Your answer should repeat every line of the records below in which the word "Chrome" appears.

Supplied entries:

============================================================

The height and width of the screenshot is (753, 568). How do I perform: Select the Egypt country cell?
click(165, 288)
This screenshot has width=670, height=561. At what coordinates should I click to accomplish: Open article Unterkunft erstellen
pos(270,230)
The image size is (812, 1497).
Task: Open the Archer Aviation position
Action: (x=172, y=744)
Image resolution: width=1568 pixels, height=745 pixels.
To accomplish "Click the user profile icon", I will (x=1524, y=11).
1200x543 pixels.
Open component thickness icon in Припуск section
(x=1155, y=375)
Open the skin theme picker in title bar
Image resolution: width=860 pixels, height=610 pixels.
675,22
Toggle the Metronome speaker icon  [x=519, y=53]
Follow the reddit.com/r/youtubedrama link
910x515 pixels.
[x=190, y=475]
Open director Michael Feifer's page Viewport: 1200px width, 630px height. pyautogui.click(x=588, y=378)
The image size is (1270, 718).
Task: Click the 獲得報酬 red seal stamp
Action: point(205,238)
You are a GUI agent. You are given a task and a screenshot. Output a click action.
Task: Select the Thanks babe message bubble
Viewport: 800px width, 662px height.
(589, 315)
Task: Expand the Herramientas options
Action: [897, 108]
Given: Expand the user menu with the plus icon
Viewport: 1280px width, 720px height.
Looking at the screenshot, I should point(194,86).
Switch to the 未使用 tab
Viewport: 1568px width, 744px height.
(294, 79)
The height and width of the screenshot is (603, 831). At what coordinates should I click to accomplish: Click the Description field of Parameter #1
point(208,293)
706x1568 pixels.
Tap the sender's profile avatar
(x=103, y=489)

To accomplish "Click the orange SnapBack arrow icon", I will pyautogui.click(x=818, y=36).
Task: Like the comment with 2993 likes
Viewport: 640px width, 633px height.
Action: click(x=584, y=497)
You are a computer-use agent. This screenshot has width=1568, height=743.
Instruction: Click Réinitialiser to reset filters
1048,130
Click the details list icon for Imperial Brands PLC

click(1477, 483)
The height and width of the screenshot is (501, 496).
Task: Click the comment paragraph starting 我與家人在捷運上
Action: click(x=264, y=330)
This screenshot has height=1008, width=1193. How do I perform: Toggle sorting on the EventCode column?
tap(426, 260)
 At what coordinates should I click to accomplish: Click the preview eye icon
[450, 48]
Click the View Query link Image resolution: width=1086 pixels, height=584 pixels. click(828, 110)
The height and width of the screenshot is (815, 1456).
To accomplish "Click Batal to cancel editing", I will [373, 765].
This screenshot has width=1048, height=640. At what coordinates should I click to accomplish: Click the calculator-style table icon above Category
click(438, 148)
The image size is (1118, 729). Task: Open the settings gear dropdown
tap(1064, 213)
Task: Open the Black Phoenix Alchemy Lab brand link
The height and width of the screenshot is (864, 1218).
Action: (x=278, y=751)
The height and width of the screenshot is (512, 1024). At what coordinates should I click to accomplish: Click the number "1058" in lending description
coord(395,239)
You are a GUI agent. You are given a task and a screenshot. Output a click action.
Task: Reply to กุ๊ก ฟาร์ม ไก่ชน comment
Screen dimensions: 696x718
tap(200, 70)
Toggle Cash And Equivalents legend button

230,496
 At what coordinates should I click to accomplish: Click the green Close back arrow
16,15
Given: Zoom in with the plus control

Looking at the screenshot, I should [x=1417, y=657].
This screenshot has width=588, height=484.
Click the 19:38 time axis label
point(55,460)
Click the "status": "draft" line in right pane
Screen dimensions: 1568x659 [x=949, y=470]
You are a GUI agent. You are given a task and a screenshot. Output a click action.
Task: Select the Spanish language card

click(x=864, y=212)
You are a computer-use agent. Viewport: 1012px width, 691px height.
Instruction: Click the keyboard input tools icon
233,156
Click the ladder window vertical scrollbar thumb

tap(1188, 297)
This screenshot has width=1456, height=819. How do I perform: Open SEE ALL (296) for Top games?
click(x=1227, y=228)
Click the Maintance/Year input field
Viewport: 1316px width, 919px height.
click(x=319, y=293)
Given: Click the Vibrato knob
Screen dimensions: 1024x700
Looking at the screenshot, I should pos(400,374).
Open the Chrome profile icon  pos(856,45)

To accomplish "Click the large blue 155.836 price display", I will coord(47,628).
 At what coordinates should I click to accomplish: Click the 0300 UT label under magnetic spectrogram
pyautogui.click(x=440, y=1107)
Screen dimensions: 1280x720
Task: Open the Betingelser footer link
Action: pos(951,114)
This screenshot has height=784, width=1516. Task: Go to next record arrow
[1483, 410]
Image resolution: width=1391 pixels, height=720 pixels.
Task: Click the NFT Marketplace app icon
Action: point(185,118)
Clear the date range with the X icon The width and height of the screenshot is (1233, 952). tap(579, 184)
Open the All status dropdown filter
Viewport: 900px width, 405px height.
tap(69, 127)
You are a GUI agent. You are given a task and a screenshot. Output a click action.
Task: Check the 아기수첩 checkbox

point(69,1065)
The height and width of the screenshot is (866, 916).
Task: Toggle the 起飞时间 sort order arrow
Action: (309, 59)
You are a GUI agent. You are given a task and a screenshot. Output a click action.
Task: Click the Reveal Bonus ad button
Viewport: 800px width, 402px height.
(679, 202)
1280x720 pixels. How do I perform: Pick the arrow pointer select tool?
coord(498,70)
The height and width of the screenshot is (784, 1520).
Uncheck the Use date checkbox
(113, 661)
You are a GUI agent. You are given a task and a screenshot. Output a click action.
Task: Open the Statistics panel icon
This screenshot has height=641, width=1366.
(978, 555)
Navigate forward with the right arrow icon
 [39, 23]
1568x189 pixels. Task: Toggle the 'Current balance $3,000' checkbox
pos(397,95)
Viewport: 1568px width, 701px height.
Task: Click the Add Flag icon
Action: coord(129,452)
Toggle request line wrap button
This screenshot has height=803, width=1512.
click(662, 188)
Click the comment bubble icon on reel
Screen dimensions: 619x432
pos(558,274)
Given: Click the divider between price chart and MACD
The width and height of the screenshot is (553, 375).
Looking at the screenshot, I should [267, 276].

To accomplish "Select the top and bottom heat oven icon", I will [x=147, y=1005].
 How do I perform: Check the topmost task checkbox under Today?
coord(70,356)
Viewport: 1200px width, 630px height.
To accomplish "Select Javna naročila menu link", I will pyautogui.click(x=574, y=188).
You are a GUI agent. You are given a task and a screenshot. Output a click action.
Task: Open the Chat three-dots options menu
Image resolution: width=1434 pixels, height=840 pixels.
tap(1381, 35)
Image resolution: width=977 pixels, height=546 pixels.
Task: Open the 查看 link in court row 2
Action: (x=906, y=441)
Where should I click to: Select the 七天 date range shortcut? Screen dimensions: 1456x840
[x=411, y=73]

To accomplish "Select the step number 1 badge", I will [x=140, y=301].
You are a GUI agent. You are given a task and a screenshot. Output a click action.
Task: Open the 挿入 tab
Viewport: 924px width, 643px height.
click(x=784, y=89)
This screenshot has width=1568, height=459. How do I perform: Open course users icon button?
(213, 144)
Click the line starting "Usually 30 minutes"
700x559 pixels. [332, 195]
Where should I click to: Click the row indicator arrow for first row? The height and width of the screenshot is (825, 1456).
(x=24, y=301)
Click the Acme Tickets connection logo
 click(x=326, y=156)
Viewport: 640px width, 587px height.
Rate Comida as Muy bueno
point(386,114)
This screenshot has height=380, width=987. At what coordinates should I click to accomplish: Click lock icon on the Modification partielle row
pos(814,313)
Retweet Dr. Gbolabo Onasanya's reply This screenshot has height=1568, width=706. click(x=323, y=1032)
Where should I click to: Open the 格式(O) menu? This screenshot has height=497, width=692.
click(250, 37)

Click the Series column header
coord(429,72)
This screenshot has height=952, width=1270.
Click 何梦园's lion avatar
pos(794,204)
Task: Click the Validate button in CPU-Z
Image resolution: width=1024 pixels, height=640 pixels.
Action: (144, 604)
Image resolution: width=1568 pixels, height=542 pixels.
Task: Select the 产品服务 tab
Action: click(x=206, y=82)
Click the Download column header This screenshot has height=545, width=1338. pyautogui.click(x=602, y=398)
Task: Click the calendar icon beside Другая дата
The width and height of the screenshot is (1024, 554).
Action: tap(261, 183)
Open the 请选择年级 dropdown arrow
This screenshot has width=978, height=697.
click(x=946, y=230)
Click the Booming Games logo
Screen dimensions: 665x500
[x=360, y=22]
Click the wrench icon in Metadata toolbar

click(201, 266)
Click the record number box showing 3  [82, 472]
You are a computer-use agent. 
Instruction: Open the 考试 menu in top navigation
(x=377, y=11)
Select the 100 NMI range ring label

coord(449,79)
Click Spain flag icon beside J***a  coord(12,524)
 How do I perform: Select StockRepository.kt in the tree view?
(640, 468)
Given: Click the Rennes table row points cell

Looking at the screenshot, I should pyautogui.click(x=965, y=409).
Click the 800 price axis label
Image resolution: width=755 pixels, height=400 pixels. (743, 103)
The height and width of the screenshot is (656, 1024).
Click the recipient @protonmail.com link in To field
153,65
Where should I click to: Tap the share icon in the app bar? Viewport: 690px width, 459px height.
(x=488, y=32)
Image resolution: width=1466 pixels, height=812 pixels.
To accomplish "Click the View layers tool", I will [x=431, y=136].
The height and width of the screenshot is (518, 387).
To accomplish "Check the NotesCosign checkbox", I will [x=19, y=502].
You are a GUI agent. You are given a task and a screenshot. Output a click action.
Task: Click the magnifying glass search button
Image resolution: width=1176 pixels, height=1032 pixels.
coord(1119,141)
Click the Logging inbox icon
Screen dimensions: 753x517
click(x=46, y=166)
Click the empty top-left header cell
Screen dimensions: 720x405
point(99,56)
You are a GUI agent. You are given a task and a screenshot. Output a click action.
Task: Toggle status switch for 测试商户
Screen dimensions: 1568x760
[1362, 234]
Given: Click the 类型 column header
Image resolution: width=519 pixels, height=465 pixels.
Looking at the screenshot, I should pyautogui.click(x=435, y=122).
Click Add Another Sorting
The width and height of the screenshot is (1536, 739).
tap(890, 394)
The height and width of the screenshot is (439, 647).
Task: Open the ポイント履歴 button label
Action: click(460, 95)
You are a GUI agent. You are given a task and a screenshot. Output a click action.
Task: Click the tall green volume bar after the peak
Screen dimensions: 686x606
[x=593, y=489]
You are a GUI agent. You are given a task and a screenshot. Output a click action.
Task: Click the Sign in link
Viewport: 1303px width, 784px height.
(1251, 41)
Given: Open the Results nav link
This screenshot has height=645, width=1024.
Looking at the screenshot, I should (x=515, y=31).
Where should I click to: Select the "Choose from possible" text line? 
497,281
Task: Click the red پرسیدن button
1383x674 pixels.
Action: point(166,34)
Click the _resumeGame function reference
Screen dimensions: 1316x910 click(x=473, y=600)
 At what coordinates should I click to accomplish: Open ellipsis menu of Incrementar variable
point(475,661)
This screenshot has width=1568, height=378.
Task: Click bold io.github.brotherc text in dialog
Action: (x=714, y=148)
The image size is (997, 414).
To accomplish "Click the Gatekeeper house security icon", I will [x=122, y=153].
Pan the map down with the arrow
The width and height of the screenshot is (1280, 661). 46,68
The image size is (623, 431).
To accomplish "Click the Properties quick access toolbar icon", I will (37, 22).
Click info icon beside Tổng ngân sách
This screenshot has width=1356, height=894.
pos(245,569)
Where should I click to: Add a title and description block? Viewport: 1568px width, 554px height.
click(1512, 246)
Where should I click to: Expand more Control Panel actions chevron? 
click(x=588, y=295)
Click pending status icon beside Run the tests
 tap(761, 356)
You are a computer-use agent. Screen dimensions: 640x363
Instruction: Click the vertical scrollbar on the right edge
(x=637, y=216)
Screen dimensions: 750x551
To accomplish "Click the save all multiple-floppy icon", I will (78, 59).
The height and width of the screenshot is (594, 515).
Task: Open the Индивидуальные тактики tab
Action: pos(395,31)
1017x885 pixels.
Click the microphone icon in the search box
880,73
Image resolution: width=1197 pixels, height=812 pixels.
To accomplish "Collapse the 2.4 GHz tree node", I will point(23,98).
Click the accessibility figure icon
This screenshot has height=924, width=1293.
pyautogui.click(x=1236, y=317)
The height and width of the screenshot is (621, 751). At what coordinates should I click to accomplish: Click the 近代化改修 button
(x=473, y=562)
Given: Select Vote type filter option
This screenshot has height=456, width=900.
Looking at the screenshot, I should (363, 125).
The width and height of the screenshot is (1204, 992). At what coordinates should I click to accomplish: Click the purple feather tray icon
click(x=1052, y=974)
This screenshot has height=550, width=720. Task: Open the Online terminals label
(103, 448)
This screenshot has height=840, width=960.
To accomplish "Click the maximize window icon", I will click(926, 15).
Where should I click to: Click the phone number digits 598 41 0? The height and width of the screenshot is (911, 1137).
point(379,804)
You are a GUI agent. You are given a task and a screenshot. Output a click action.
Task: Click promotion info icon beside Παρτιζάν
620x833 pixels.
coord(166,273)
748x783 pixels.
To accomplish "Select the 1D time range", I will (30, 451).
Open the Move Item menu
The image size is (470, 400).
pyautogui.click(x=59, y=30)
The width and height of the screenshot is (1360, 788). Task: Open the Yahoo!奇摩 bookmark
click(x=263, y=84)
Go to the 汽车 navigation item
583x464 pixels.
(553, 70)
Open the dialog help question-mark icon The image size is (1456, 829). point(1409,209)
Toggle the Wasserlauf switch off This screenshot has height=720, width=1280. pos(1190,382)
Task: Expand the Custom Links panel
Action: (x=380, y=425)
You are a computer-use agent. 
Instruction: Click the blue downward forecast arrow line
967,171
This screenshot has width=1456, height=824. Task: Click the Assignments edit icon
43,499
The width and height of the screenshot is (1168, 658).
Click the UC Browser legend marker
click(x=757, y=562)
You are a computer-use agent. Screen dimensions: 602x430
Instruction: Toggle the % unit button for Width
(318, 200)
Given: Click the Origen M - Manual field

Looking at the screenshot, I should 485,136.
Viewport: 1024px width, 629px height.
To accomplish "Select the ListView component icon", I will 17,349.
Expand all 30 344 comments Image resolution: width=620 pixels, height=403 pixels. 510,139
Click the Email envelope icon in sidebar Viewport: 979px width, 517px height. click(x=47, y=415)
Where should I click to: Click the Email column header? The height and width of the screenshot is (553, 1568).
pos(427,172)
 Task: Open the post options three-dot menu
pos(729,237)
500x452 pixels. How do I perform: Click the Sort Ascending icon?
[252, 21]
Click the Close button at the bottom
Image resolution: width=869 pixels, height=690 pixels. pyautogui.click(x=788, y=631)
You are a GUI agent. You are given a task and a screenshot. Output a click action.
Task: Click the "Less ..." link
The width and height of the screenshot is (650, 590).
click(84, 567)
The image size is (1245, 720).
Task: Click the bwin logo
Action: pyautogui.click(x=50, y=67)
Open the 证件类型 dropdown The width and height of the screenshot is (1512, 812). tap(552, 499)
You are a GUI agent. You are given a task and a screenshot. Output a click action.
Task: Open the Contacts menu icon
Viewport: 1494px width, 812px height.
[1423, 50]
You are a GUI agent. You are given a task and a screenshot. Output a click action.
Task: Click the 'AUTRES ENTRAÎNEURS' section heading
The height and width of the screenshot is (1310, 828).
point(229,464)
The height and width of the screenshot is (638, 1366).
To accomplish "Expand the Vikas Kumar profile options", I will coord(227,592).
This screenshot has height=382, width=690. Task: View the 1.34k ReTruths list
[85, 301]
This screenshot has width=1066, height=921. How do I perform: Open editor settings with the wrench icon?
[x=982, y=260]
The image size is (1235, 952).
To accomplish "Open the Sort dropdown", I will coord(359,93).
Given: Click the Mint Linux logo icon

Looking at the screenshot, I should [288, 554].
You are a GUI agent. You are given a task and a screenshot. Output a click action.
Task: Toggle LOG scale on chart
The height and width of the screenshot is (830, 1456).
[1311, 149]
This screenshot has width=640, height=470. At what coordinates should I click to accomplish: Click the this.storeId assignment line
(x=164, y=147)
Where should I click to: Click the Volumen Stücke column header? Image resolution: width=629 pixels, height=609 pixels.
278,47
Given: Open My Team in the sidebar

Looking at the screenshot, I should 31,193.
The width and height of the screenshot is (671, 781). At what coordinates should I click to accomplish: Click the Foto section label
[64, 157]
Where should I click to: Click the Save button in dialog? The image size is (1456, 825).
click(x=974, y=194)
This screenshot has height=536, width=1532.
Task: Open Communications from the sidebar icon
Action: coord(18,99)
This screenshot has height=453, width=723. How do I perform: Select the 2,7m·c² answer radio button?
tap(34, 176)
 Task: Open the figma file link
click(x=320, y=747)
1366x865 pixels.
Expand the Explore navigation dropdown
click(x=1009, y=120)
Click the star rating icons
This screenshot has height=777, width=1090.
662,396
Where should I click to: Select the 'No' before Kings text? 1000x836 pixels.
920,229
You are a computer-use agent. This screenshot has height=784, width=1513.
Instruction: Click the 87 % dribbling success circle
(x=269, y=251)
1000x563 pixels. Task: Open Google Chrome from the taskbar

============================================================

Written response:
Open the Chrome profile icon  pos(856,45)
1000x563 pixels. Task: Open Google Chrome from the taskbar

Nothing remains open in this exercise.